The moments that nod toward the rest of contemporary pop are some of 25’s weakest. Pop godheads Max Martin and Shellback hop behind the wheel for "Send My Love (To Your New Lover)," a buoyant, cheeky pineapple of a song that could’ve been an outtake from Taylor Swift’s 1989. It demands an agility and cool, clean sharpness Adele’s ill-equipped to provide; it feels a little like watching someone trying to cram a book into a Blu-ray player. (I’m sure it’ll be inescapable in a matter of weeks.) Greg Kurstin’s "Water Under the Bridge" is aimed somewhere between Haim and Kelly Clarkson, and it slips away despite a compelling central motif. These songs make sense on the radio right now, but they don’t play to Adele’s unique strengths. No one else on the planet could’ve made "All I Ask"; a half-dozen people could’ve handled the tracks above.

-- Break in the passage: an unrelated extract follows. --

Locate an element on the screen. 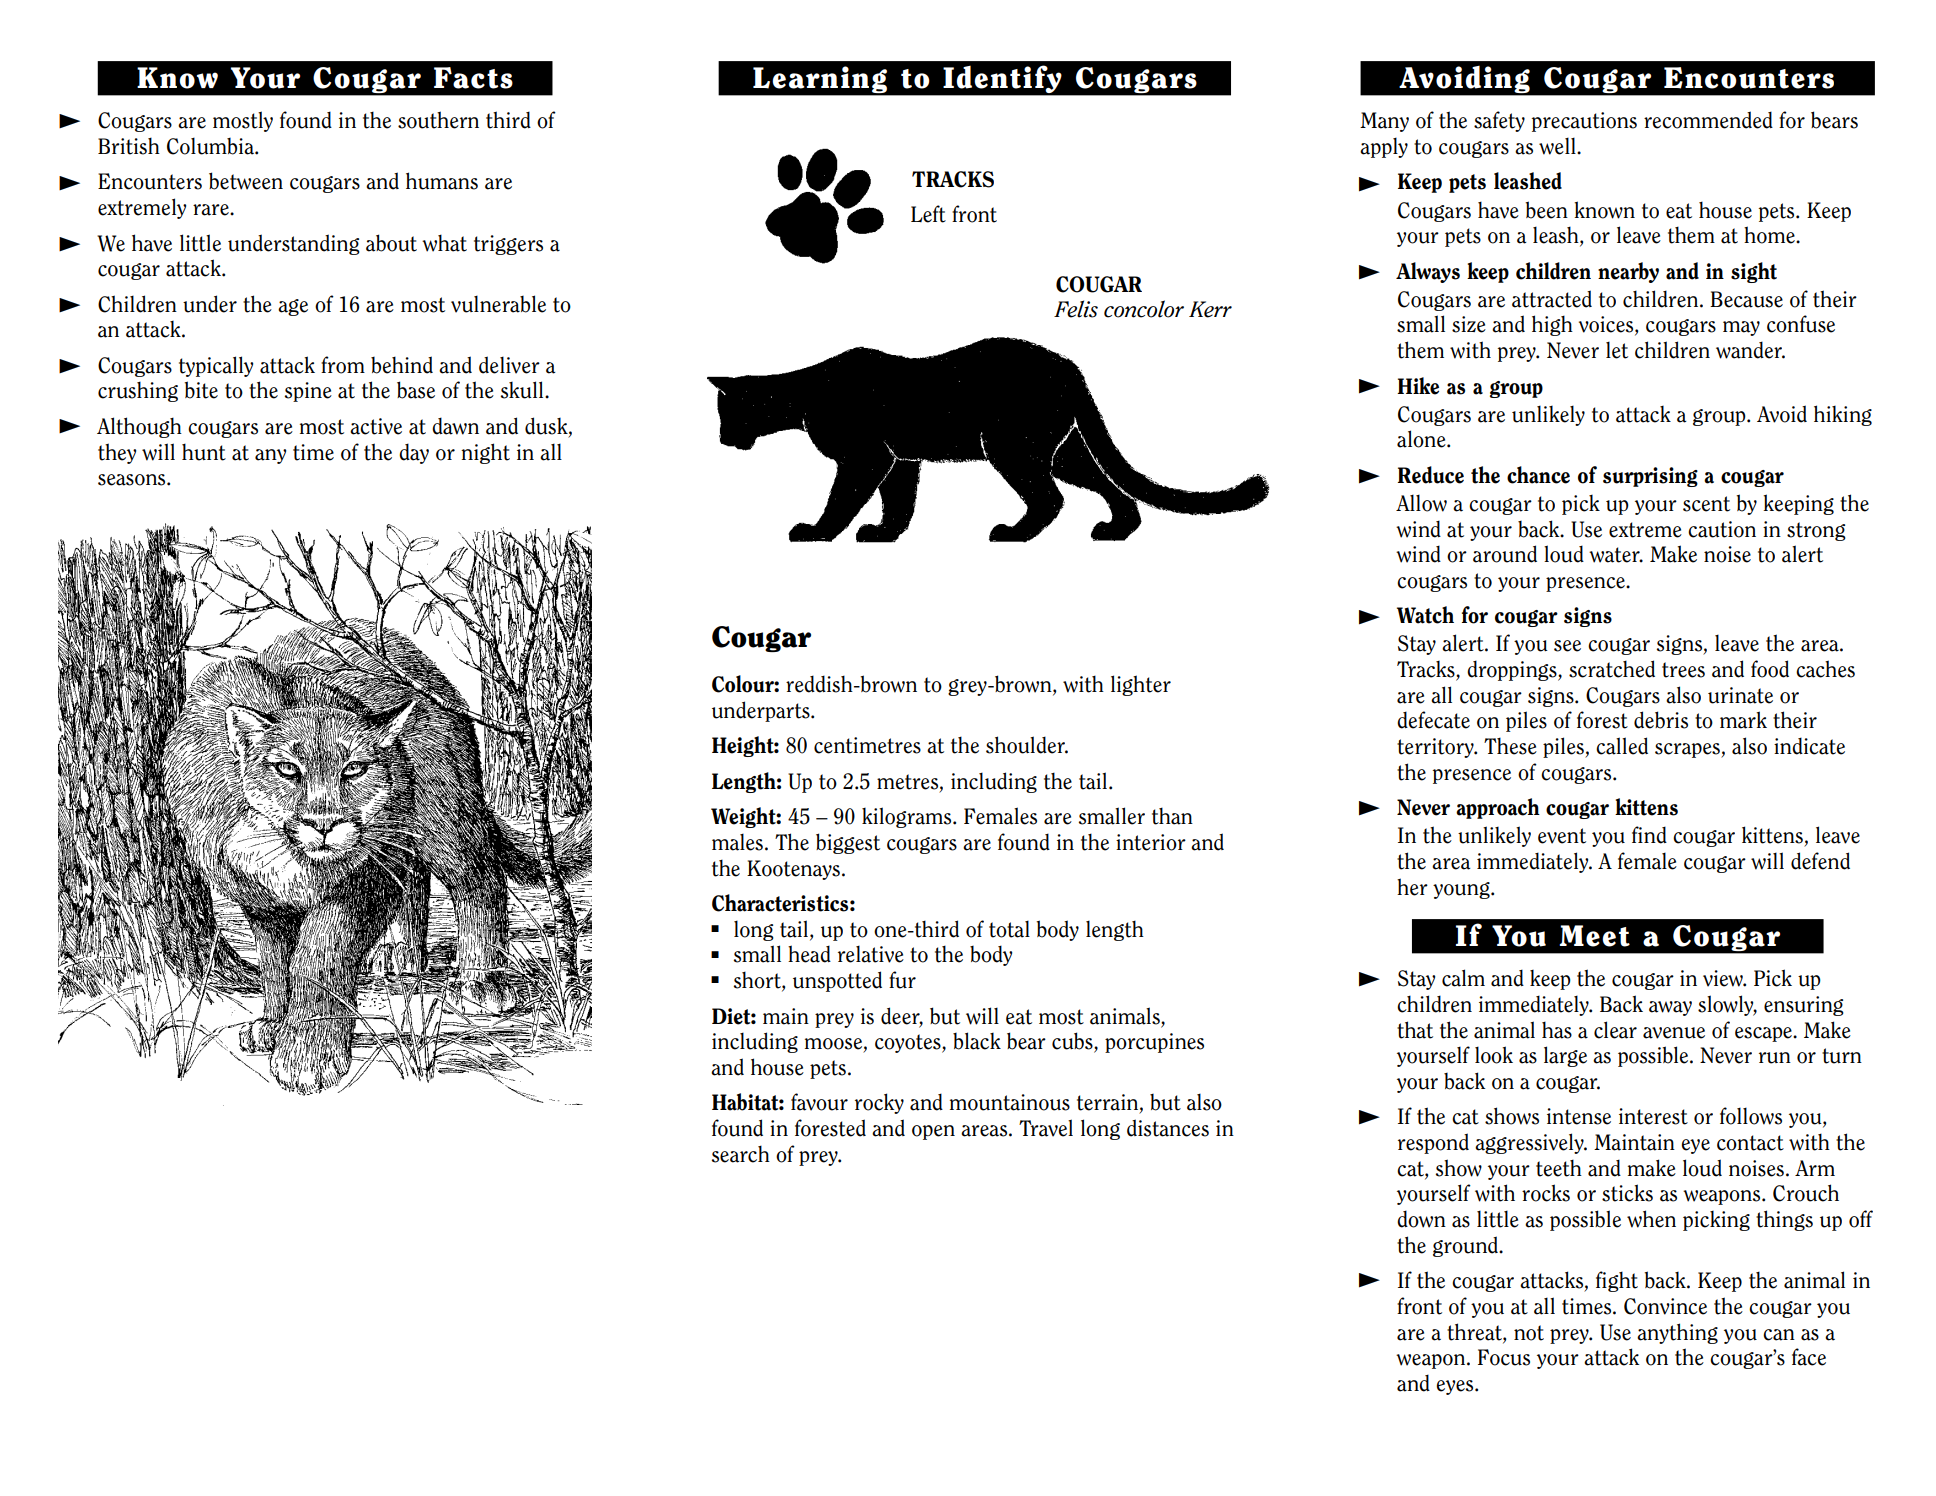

It matters that these songs are good. 25 has an outside chance at selling more copies in its first week of availability than any other album since the dawn of accurate tracking; her record label Columbia is shipping 3.6 million physical copies to retail. Even before it’s actually been released, 25 has achieved the kind of omnipresence that’ll make it part of the fabric of people’s lives, the same way people remember growing up on Rumours or Thriller or Come On Over. Because it’s going to be around for a while, it’s a relief that the album is personal, nourishing, and warm; there are parts of it that are timeless. It’s a postcard from a friend you haven’t seen in a few years, asking if you want to catch up.